**DIRECTIVE 1:**
Copy out, line for line and unchanged, the section of the rows that begins with the line containing "You are a computer-use agent. Image resolution: width=827" and ends with the line containing "Action: 66,156", including both of those lines.
+++
The hon. and learned Member for Kinross and West Perthshire (Mr. Fairbairn) never ceases to astonish me or, I suspect, his right hon. and hon. Friends. I would have thought that an hon. and learned Member of his vast experience and acute intelligence would know better than to believe stories which he reads in Conservative newspapers.
My right hon. Friend has carefully explained the way in which the negotiations have taken place about the massive cuts in public expenditure. Why did he say that there would be no need for another bite at the cherry? When he talks about loans as distinct from another cut in public expenditure per se has he forcefully explained to the IMF that another 100,000 on the dole would, at current prices, represent an extra £400 million on the public sector borrowing requirement? That is an enormous sum.
My hon. Friend made an interesting intervention which he will no doubt expand if he catches Mr. Speaker's eye later in the debate. His last point was relevant—the effect of unemployment on the PSBR. The Fund recognises that it will have a powerful effect. Its broad estimate is that undercapacity working and unemployment in the current year is responsible for between one-third and one-quarter of our whole public sector borrowing requirement. Moreover, any increase in the PSBR next year over what we expected in July—if it takes place—will be three-quarters due to the increase in unemployment which might follow the lower growth rates.
But, as I have said, it is very difficult indeed to predict how growth will affect unemployment at a time when unemployment is already high. As my hon. Friend knows, the National Institute has estimated that although growth will fall further next year than I believe it will, there will be no increase in unemployment at all. That is the reason why the National Institute estimate shows such a low PSBR.
I now come to the issue about which hon. Members are so anxious. The ques[column 714]tion which remains is not one for the IMF. It is for the British Government alone to decide the size, nature and phasing of the adjustments required to bring our economy into balance in time. When we have taken our decision, the IMF will have to decide whether we have decided wisely. But the decision is so important, and the problems and uncertainties we face in taking it are so great, that I make no apology for taking the time required to get it right.
+++
**DIRECTIVE 2:**
Translate this sentence from the parliamentary debate passage into Spanish: "It is for the British Government alone to decide the size, nature and phasing of the adjustments required to bring our economy into balance in time."
+++
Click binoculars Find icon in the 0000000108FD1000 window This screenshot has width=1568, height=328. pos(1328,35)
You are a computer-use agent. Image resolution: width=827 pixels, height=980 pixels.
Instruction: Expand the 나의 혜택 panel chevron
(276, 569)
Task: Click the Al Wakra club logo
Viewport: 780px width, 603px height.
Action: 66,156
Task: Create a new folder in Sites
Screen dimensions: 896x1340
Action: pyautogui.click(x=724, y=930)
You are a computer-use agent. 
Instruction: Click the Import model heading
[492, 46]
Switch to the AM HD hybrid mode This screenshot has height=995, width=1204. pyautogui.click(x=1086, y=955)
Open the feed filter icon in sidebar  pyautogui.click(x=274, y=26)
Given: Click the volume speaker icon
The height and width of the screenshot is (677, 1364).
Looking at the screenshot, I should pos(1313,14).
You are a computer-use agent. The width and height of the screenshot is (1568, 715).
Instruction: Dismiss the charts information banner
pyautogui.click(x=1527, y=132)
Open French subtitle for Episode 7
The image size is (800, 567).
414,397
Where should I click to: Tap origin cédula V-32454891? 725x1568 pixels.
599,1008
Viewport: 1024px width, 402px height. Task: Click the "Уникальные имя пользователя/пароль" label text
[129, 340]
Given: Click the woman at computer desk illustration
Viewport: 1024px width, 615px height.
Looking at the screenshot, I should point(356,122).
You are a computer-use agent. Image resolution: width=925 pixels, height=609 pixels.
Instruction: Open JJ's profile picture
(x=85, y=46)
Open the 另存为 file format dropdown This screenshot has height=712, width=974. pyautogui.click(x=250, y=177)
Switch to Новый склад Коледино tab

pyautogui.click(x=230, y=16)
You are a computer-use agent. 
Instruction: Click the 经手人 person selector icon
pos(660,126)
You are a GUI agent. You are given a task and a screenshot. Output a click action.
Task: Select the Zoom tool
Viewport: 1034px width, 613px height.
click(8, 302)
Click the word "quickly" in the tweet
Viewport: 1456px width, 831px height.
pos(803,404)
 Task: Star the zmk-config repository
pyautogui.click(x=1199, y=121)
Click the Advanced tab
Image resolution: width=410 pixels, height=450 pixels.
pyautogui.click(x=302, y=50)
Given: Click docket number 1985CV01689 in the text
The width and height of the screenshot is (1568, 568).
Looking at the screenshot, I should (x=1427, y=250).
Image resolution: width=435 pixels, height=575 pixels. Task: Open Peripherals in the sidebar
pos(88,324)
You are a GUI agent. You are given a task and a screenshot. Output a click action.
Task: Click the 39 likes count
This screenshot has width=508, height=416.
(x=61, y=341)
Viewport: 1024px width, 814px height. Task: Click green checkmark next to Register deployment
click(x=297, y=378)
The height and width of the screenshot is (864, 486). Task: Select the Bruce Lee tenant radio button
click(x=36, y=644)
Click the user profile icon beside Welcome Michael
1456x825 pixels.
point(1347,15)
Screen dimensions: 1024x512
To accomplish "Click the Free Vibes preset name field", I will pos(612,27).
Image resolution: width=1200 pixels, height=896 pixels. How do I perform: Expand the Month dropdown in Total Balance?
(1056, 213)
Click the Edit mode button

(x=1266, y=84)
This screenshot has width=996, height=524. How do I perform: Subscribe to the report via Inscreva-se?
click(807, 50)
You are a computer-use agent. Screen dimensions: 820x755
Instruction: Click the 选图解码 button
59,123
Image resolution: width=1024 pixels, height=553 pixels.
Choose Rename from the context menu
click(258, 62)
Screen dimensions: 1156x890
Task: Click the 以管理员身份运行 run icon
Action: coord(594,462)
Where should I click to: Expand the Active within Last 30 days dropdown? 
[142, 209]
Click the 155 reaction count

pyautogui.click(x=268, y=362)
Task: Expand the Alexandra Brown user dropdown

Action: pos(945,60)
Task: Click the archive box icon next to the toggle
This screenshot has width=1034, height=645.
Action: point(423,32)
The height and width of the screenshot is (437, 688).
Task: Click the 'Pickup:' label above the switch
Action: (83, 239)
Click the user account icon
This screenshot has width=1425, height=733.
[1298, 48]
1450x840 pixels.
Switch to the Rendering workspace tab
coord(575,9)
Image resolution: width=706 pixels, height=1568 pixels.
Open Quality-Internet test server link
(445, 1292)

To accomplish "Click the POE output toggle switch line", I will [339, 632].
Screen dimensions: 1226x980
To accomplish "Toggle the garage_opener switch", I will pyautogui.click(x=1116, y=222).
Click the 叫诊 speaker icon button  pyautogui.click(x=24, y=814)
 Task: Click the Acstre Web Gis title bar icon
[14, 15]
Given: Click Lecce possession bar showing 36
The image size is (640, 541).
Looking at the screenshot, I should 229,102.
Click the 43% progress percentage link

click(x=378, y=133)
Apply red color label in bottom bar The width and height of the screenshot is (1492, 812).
+++
**REPLY 1:**
You are a computer-use agent. Image resolution: width=827 pixels, height=980 pixels.
Instruction: Expand the 나의 혜택 panel chevron
(276, 569)
Task: Click the Al Wakra club logo
Viewport: 780px width, 603px height.
Action: 66,156

**REPLY 2:**
Corresponde únicamente al Gobierno británico decidir la magnitud, la naturaleza y el escalonamiento de los ajustes necesarios para equilibrar nuestra economía a tiempo.